Pra queimar as peças?… Maria, minha irmã é quem queima. A gente carrega as loiças pro forno e arruma. Depois faz o fogo de lenha pertinho da boca e fica esquentando. A lenha vai queimando e fazendo aquela brasa e vai empurrando para dentro num talo que tenha cabeça, até ficar bem quente que você joga uma aguinha nos cacos do forno e fica estalando. Depois começa a meter o talo pra dar a queima mesmo. Regula mais ou menos uma meia hora, uma hora – quando tá ventando muito custa mais ou menos uma hora pra terminar de queimar. Quando sai uma fumaça preta tá começando a queimar e quando começa a sair uma fumacinha branca a loiça já esta ficando queimada. Aí a gente olha nas brechas e vê a loiça toda vermelhinha no forno: tá na hora de parar de botar fogo.
Se a gente queimar assim 9 para dez horas da noite, quando é sete ou oito horas da manhã a gente já descobre pra ir correndo aquele ventinho, pra ir esfriando pra gente tirar. Depois que tira do forno a gente só faz passar um pano pra tirar a cinza , enrolar e fazer a embalagem.
Hoje não dá pra sobreviver com a venda das peças. Porque eu trabalho muito pouco. Mas antes eu vivia desse trabalho. Mas hoje eu recebo o salário do Governo do Estado por eu ser Mestre eu fui aposentada com um salário mínimo vitalício.
Virar Mestra foi o pessoal da cultura reconhecendo meu trabalho…
Eu, Maria e Raimunda, nós três trabalhamos pra Ceart, nós vendemos pra Ceart. Aí, esse pessoal da cultura de Fortaleza – e o Governador Lúcio Alcântara, ele dava muito valor à cultura – viu esse nosso trabalho e fez essa escolha de quem trabalhava melhor, ser mestre.
No dia que eu soube que era mestra, que vieram me avisar, Ave Maria! Foi a maior alegria que eu tive na minha vida! Fiquei tão alegre que chorei. Eu ia ser mestra, eu ia ganhar um salário mínimo todos os meses. Eu fiquei tão feliz! Eu tinha dois filhos e do trabalho que eu fazia e o que eu ganhava não dava quase pra sobreviver. Com o salário melhorou tudo. E ainda reconheceu nosso trabalho. Isso serviu pra mim e pra minhas irmãs, porque o pessoal que vinha me visitar reconheceu o trabalho delas também. Compravam de mim e compravam a elas. Foi bom pra mim e pra elas. Elas não são mestres mais ficaram reconhecidas também. Ajudou a vender o trabalho delas, igual ao meu.
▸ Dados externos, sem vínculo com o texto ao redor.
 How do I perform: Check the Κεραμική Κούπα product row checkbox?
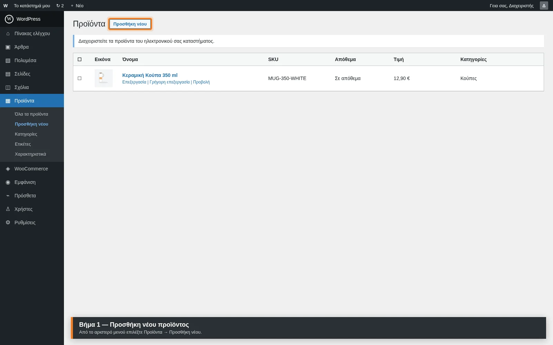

Eu gosto demais de fazer as minhas coisas. Passei uns tempos parada porque não estava podendo trabalhar, mas agora eu voltei e vou trabalhar nas minhas coisas sempre. Quando meus filhos eram pequenos eles trabalhavam muito no barro. Faziam carro, trator. Depois que cresceram, começaram a estudar não quiseram mais.
Eu não queria que acabasse essa tradição. Em Limoeiro, sempre me chamam pra ensinar e eu vou. Os meninos do colégio aqui de perto todo ano vem aqui para aprender. Mas parece que eles querem aprender só para dizer que sabem fazer. Porque não tem ninguém fazendo mesmo. Aí não sei se depois que eu morrer vai ficar alguém fazendo esse trabalho. Eu tenho muita vontade que alguém aprenda pra ficar fazendo, porque um trabalho desse tão bonito eu não queria que se acabasse.